Pour les non-résidants du Royaume, il s’agit d’une boutique érotique située près du Centre Georges-Vézina. « J’étais avec les anglophones et un des gars de l’Ontario… C’était la première fois que je rentrais dans un magasin comme ça. Je me disais : qu’est-ce qu’on fait ici ? », se remémore-t-il.

Roussel s’est vite adapté à sa ville d’adoption. Deux mois après son arrivée, il a rencontré celle qui est aujourd’hui sa femme. Après ses années juniors, le travailleur infatigable est passé par l’ECHL, puis la Ligue américaine, avant d’obtenir un contrat avec les Stars de Dallas. C’était là le début d’une belle carrière de 10 ans.

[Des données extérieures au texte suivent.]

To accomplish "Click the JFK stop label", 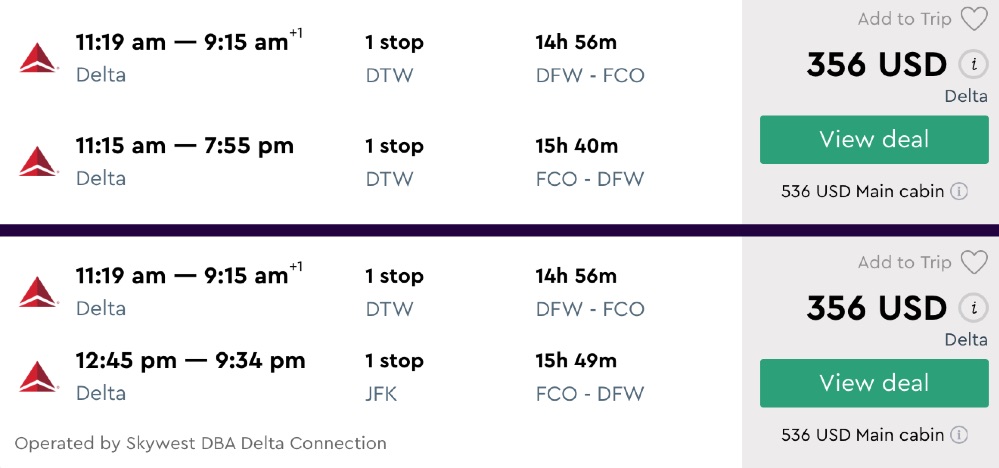I will [x=381, y=394].
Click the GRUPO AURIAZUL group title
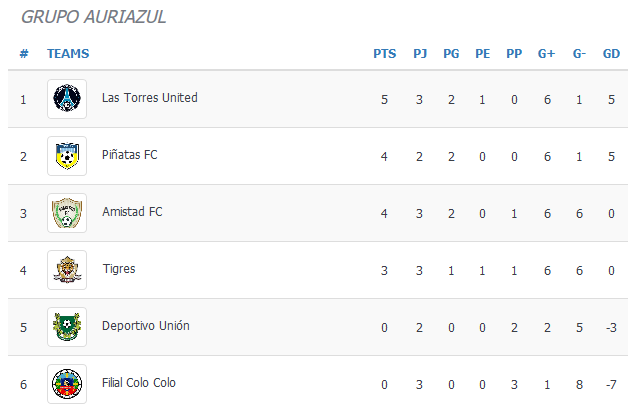 coord(94,17)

À ce jour, Roussel est fier. Fier d’avoir « fait [sa] vie » du hockey. De la personne qu’il est devenu. D’avoir été « le meilleur disponible » dans son rôle. D’avoir travaillé chaque soir.

« Je dirais que j’ai étiré l’élastique au maximum. C’est pour ça que je n’ai pas de regrets. »

– Antoine Roussel

Sucre, radio, télé

Antoine Roussel avait déjà planifié son après-carrière. En 2020, il est devenu copropriétaire de l’Érablière au Sucre d’Or avec son beau-père, Sylvain Néron. Ce dernier, âgé de 63 ans, avait d’abord acheté l’entreprise avec son frère en 2007. Quand son frère a décidé de partir, M. Néron a conseillé à son beau-fils d’investir.

« J’ai toujours aimé ça ici, dit Roussel. Je voyais le potentiel. C’est une belle terre. À un moment donné, l’occasion s’est présentée et ç’a été plus de travail que ce que je pensais ! »

Avec son beau-frère Vincent, qui est le seul employé officiel de la cabane, le Franco-Saguenéen a plusieurs idées de projets de développement. « On est en constante évolution. […] Ça avance super bien, mais je ne suis pas encore là où je voudrais être. »

En plus d’être entrepreneur et papa de trois enfants, l’homme de 32 ans travaille désormais aussi dans les médias. Il fera ce vendredi sa première apparition à la balado Sortie de zone, une collaboration entre le 98,5 FM et La Presse. Il sera également des émissions Les amateurs de sports au 98,5 FM ainsi que JiC et L’après-match à TVA Sports.

« Je voyais une belle occasion de faire une carrière là-dedans. J’aime ça pour le moment et je trouve que pour mon après-carrière, c’est le fun. Tu restes proche du hockey. »

Déjà une heure et demie a passé. Avant de partir, Roussel nous propose un tour privé du terrain à bord d’un véhicule tout-terrain. Il nous montre tout le bois qu’il a bûché avec son beau-père et son beau-frère. « Il va falloir que je corde ça ! », s’exclame-t-il avec enthousiasme.